You can thank our friend Jennifer for BOTH of those swimmers!
There was some swimming in the pool … first time for a certain girl in the family, some cookie baking, an Easter Egg hunt at a friends house, Easter Egg dying and nachos eating with good friends, and lots of adventures and drop-bys by some of our favourites.
We enjoyed seeing Easter in the eyes of a two year old. The endless singing of “Hallelujah” which never seemed to get old, despite the constant drumming with loud objects as he “worshipped.” (His words, not ours!) And just yesterday he told us that he was pretending to ride on a donkey like Jesus. I guess those resurrection eggs and story reading actually sunk in somewhere in there.
After Jared and Max’s hike (El and my drive) up Castle Hill for the combined churches sunrise service, we prepared a gigantic brunch feast. I don’t want to be silly by calling our own feast gigantic, but seriously – I panic about two things – the thought of not enough food for our guests, and people not having a family to celebrate holidays with. Despite our last minute additions, I did overcompensate.
As we all sat around the living room, something caught my eye – two of my guests, two men, one of which I had just met, holding hands.
And my heart melted.
One of our guests was a man from PNG, visiting our centre on his way back from some training he’d been doing. He’s pioneering a work in PNG and doing an amazing job. We loved hearing his stories… and that he’s planting banana trees for all the teams of young people we bring through. (I played the role of a good mom and asked him to plant some sweet potatoes, another of their staple diet, so that they don’t just live on sugar their entire time!)

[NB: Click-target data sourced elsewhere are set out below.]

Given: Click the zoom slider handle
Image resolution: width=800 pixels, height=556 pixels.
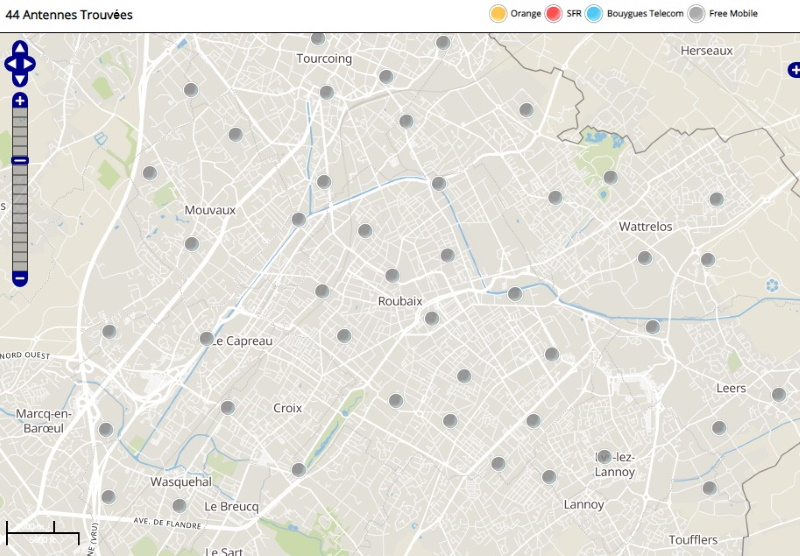Looking at the screenshot, I should [20, 160].
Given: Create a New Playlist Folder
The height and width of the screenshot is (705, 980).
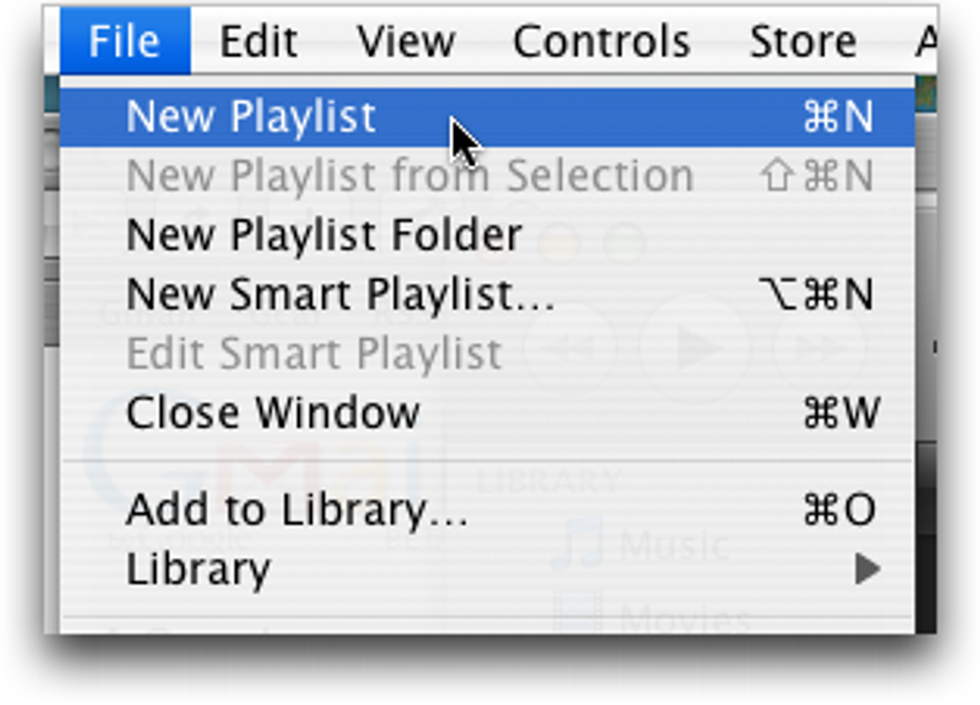Looking at the screenshot, I should click(x=324, y=235).
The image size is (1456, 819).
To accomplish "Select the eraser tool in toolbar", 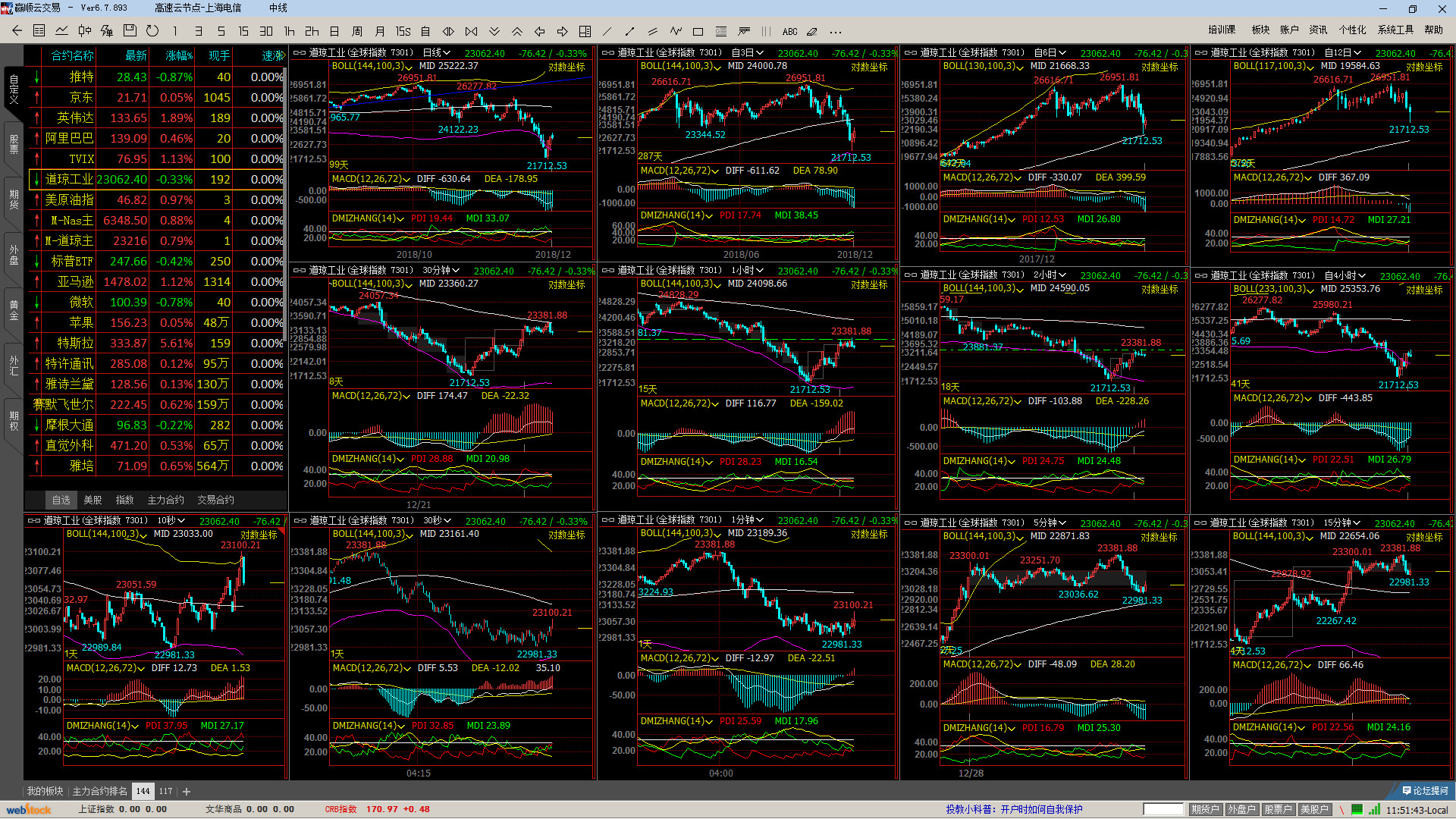I will click(812, 31).
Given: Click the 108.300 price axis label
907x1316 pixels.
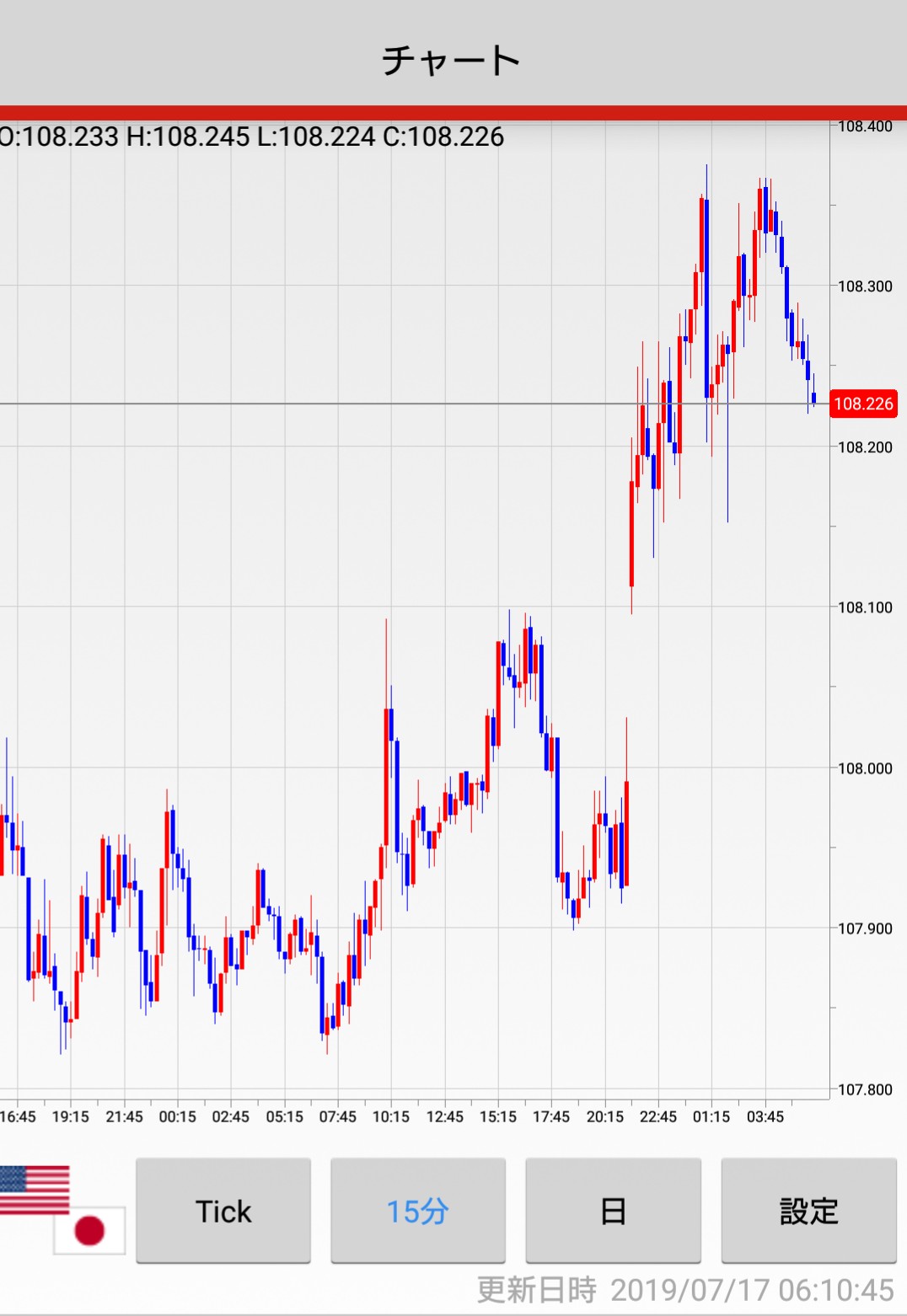Looking at the screenshot, I should click(864, 286).
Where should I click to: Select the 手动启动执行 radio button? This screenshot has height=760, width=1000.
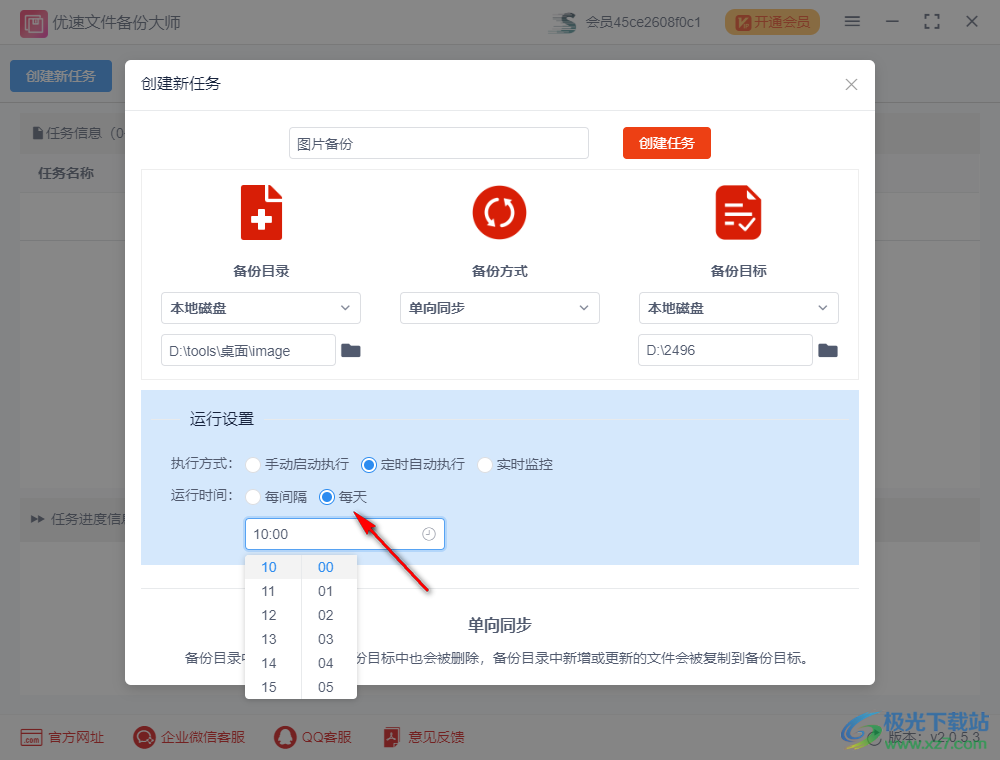click(x=252, y=464)
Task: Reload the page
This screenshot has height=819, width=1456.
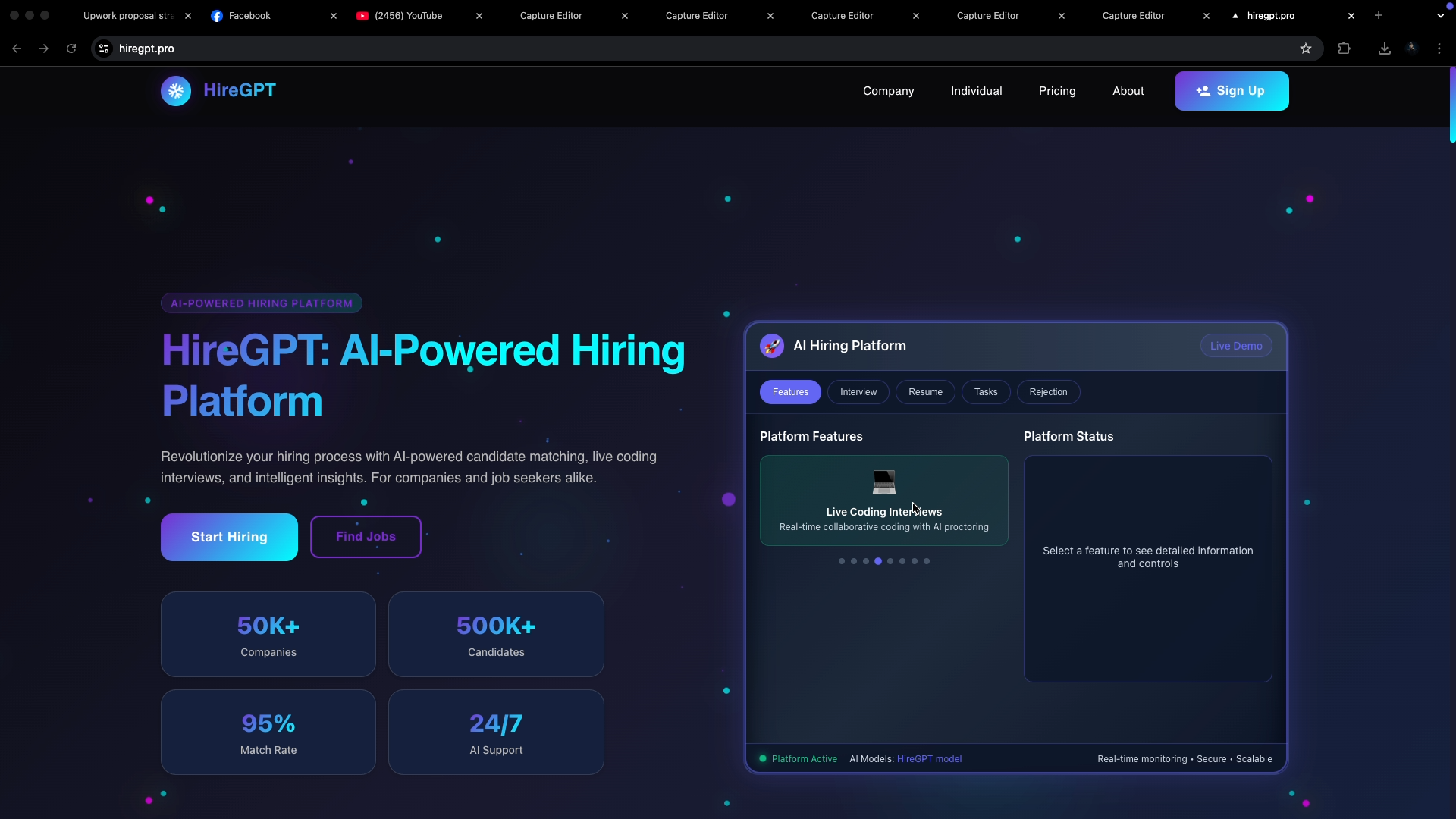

But back to the hand-holding…
In PNG culture, the men often hold hands. In fact, in many places it would be totally inappropriate for Jared and I to touch in public, but the men?! They’re all walking down the street holding hands, or sitting next to each other chatting with a hand on their mate’s inner thigh.
And I loved that it was happening in my living room. What a beautiful picture of culture, what wonderful friends, all brought together by the common understanding and love of this man Jesus… these two men, black and white, holding hands in my living room as we shared and delighted and celebrated the gift of life that comes from Jesus.
Friends, He’s good. Really, really good.